As with every other communication and marketing discipline, employer branding strategy is being redefined by the advent and meteoric rise of social media.
Our agency has invested significant resources into the development of a social recruiting model that establishes employer presence and reputation while managing risk. That journey has seen us take a hard look at standard employer branding models and how they need to change to be effective on social media platforms such as Facebook and Twitter.
Let’s start by acknowledging that the majority of current and future employees of any sizeable business are using social media – definitely Facebook and, depending on the industry, potentially Twitter. Secondly, let’s remember that – at any given time – only 10% of the population is actively looking for alternative employment. The other 90% has to be reached indirectly, using the channels and themes of communication they (not you) use and respond to. Finally, let’s agree that attracting talent – real talent – is not going to get any easier. Good people are always in demand.
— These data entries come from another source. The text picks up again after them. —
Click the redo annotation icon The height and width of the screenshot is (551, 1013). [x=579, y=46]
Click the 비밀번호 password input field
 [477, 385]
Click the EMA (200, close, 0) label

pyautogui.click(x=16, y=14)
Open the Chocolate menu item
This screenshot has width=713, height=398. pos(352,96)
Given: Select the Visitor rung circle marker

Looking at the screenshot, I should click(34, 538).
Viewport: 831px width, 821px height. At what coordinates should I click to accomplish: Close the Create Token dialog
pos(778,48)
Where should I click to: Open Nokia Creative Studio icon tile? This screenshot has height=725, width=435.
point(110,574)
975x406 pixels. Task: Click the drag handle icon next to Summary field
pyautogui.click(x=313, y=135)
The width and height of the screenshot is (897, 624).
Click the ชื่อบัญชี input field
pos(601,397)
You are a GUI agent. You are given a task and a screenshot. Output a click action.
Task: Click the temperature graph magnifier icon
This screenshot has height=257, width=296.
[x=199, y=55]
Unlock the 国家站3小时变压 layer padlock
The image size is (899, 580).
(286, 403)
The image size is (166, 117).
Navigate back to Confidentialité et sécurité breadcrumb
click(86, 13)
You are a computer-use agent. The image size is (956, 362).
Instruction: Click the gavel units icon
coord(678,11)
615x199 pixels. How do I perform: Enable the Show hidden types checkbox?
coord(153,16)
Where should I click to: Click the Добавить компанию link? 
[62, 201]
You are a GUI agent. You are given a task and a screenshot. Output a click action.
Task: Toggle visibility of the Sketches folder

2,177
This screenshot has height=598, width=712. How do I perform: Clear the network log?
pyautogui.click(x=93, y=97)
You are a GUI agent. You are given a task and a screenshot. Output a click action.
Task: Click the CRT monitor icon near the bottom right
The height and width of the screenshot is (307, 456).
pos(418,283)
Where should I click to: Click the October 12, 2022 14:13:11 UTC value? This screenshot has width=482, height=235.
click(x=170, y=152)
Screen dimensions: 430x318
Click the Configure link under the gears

We’re not throwing out the rule book on employer branding – rather, adapting to the new environment.
Key elements
The key elements in effective employer branding include:
- A targeted, long-term and multi-channel strategy will manage the awareness and perceptions of employees, potential employees, and related stakeholders with regards to a particular firm. The strategy must be flexible, re-directed to drive recruitment, retention, and productivity management efforts where need is identified.
- Branding is about the emotional attachment a person has with a company – its name, its image, it’s messaging. Make emotion central to the message.
- As Maslow described so clearly, people draw reward from employment in different ways – and no two people are the same. A brand needs a range of dimensions that appeal to the broadest interests of the right candidates.
- The ultimate goal is that current and potential employees, and referrers in and outside your industry, all think your company is the best place to work. Key objectives are rapid attraction of quality applicants, in the volume required.
- PR is critical. If no one knows you are doing a great job, they’re not telling their friends. Advertising won’t cut it – it’s word of mouth you need. Every major business magazine now features its list of ‘dream employers’ and the coverage is highly influential in getting noticed by candidates and referrers.
- The message needs to mirror reality. New employees won’t hang around if they’ve been sold a lemon. And that means double the cost of recruitment and disruption of your employee and customer relationships as you head to market again. If you can’t hold staff, don’t hire them. It’s too damaging to your reputation.
- To credibly claim leadership you need to demonstrate it: share enough IP and cultural insight to get people talking and take the practice forward. Your leaders need to be visible at conferences and in the press. The foundation of a good employer brand is a management team that encourages and rewards the development and sharing of knowledge.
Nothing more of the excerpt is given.